Why would you want to confine your Vista install to a small partition? There's nothing wrong with keeping games on the C partition. Backing up to a server/external drive is still as easy, and with the cost of hard drives these days, no one is using tiny drives anymore. There's also very very little reason to dual boot anymore, so that "advantage" goes out the window as well. If a game is too old to run in Vista, it can easily be run on an XP VM. StarCraft works great like this, for example.

My main reason for separating games from the OS is that most games will run without actually being installed. So, in the event of a OS format and restore, I don't have to go and reinstall all my games, hunt down patches and install them, download mods and maps, set up the configs, etc.

There are exceptions to this, the BF games need to be installed to run.
 
The only thing I've disabled was Readyboost. Given the amount of RAM I have, there was no reason for it scan and test each flash drive I inserted when I wouldn't use them for Readyboost anyway.
I believe, in turn, you've also disabled ReadyBoot, which speeds up the boot process. If this is the case, I'd re-enable the ReadyBoost service. If you aren't using a ReadyBoost configured flash drive, formatted to be used for ReadyBoost, the service isn't really in use.
 
I think ReadyBoot is seperate from ReadyBoost. ReadyBoost is a service and ReadyBoot is part of the Vista kernal.

http://technet.microsoft.com/en-us/magazine/cc162480.aspx




To disable ReadyBoot:

Launch the "Reliability and Performance Monitor" program (via Vista's Administrative Tools or via any of the other routes to launch this program). Then on the lefthand side of your screen click "Data Collector Sets", and underneath that heading click "Startup Event Trace Sessions". Now on your righthand side you'll see a list that includes ReadyBoot, and you'll see the word 'enabled' beside the word 'Readyboot'. Double clicking the list item brings up the ReadyBoot Properties dialog. This dialog has a number of tabs. Pick the "Trace Session" tab. Finally, uncheck the "Enabled" checkbox on that tab.
 
The people who reccomend turning off UAC are being retarded. If its really bothering you, turn it off while you install everything and then turn it back on. UAC is a huge security feature and the only line of defense against zero-day exploits.

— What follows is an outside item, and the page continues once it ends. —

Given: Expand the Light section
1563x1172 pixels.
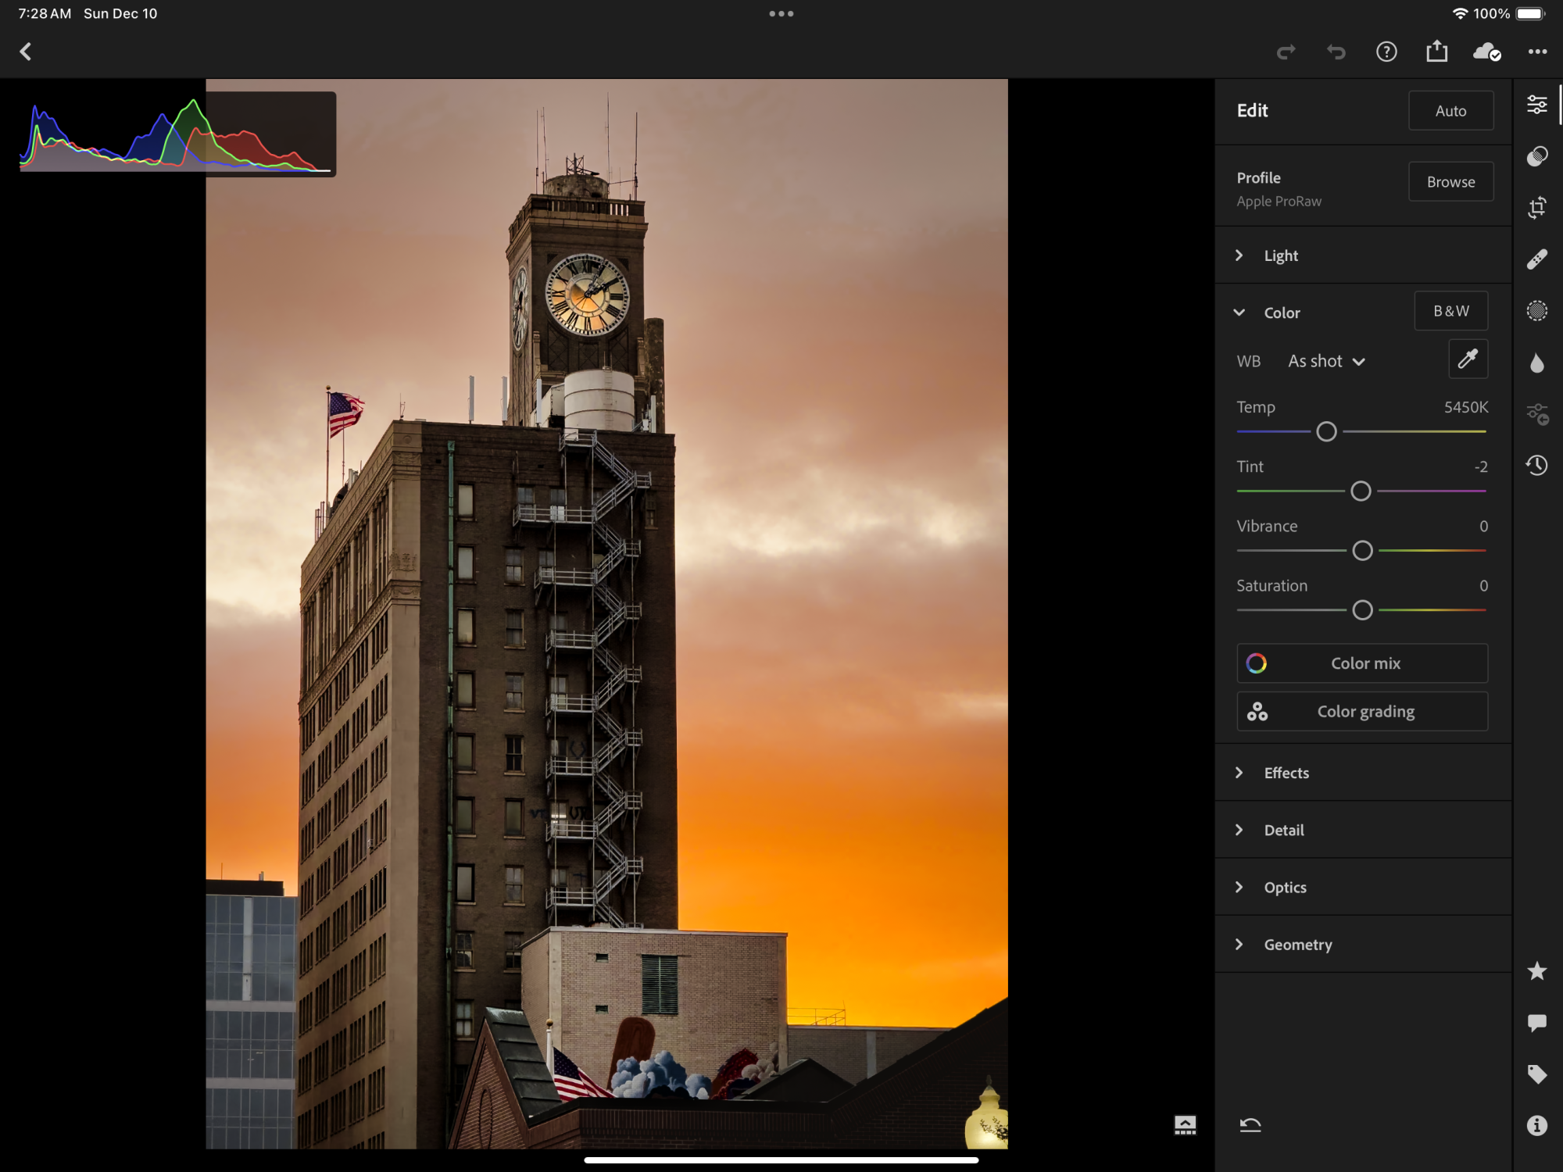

It's not always "retarded".

There are other reasons that I find it annoying and inconvenient. As I travel to clients networks, and need to do work on programming switches or routers....I very frequently have to go in and modify my network properties, often just assigning static IP addresses. This on a laptop that I don't do much but network chores and remote desktop on. No gaming, not much surfing.
 
It's not always "retarded".

There are other reasons that I find it annoying and inconvenient. As I travel to clients networks, and need to do work on programming switches or routers....I very frequently have to go in and modify my network properties, often just assigning static IP addresses. This on a laptop that I don't do much but network chores and remote desktop on. No gaming, not much surfing.

I can understand in a special case like that, although I don't find clicking the continue button to be that annoying, especially when I'm connecting my laptop to other people's networks and God knows what might be floating around on them.
 
To the people who leave UAC on, how do you not pull out your hair?? Its my computer, of course i want to click on what I clicked on, I dont need to tell it that i did...

Since Vista Beta I have turned UAC off and NEVER had any security issues, yet using a friends computer for more then a minute I want to shoot it!